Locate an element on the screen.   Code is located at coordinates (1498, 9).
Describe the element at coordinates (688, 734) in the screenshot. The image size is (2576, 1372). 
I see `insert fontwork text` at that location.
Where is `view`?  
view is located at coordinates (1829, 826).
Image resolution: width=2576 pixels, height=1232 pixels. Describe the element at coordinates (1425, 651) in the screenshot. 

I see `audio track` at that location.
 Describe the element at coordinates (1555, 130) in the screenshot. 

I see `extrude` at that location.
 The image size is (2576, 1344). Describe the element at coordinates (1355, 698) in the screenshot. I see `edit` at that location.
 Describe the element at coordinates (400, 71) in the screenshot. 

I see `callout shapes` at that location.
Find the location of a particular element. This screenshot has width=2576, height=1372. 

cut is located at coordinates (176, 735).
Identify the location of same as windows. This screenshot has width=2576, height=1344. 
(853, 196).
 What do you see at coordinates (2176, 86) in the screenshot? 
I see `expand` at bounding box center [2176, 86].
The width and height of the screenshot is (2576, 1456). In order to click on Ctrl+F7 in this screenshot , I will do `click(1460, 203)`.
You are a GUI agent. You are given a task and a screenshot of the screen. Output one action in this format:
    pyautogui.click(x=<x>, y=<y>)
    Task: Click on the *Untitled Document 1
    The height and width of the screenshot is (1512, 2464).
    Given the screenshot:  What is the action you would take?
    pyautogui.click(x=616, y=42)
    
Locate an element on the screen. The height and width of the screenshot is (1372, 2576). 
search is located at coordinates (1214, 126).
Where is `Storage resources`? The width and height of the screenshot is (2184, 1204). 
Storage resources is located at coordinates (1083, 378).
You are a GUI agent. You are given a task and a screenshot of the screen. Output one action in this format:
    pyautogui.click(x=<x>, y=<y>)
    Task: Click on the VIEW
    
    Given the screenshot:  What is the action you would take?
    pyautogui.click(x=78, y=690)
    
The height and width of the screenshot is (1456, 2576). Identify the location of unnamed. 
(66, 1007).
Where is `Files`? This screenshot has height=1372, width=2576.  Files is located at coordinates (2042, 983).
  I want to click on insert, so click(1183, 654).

_ _ _ _ _ _ _

Rewrite the material from its start through the line containing "(853, 196).", inclusive, with "particular" changed to "specific" and nothing else altered.

Locate an element on the screen.   Code is located at coordinates (1498, 9).
Describe the element at coordinates (688, 734) in the screenshot. The image size is (2576, 1372). 
I see `insert fontwork text` at that location.
Where is `view`?  
view is located at coordinates (1829, 826).
Image resolution: width=2576 pixels, height=1232 pixels. Describe the element at coordinates (1425, 651) in the screenshot. 

I see `audio track` at that location.
 Describe the element at coordinates (1555, 130) in the screenshot. 

I see `extrude` at that location.
 The image size is (2576, 1344). Describe the element at coordinates (1355, 698) in the screenshot. I see `edit` at that location.
 Describe the element at coordinates (400, 71) in the screenshot. 

I see `callout shapes` at that location.
Find the location of a specific element. This screenshot has width=2576, height=1372. 

cut is located at coordinates (176, 735).
Identify the location of same as windows. This screenshot has width=2576, height=1344. 
(853, 196).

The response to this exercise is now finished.